Farmers prepare for freezing rain

LUBBOCK TX - Colder temperatures are expected to roll into the Lubbock area on Friday, bringing freezing rain...but this isn't the first climate change farmers have faced this season.

According to Cotton Farmer Steven Brosch, the crop yields from 2016 were good.

"This last year had some challenging times," Brosch said, "But overall it turned out pretty decent...we can't complain."

Regardless, the warmer temperatures this year have presented an unusual challenge.

"It's kind of odd I guess, but we know around here, it [the weather] can change in a heartbeat," Brosch said.

No matter the season, each one brings its own set of challenges.

"It's been warmer, but it really doesn't matter right now because we still get the cold spells in between," Brosch said, "Our ground temperature is a little bit warmer, but it's not really going to change anything like our planting date."

What the average person may not know is that snow and freezing rain isn't necessarily bad for soil post-harvest.

"If you have your modules out of the field, then it really doesn't make much difference," Brosch said, "If anything, the snow and freezing precipitation helps loosen up this ground and it gets really soft and mellow, makes it easier to work."

Farmers in West Texas work an ever-changing forecast to their benefit, and they won't turn away rain, because they know it won't last forever.

"Right now we're preparing the fields and trying to get ready for the upcoming year, so we just take everything in stride," Brosch said, "Work when we can and if it's too cold, if the ground is frozen, we just lay off for a few days. We're not under as big of a time crunch as we are earlier in the season."
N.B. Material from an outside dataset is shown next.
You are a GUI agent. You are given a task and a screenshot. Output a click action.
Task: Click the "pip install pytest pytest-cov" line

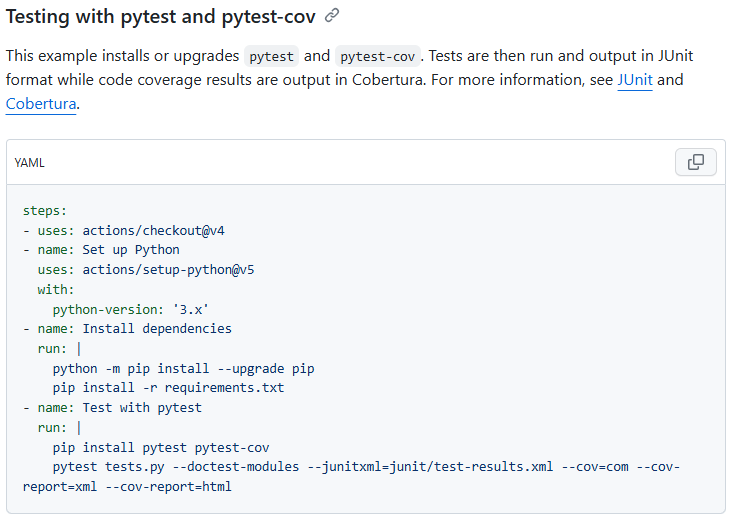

Brosch says every drop of rain counts.

"March will usually be dry for us, it normally is, so as long as we can get that moisture in the ground and start storing it up, there will be some there for the cotton to start growing on."

For Brosch, it's business as usual.

"The soil will store some water and it saves the ground...this soil is our livelihood so we have to do our best to protect it and keep it from washing away. You can't wash away nutrients in organic's a lot better to hold it where you can when you can."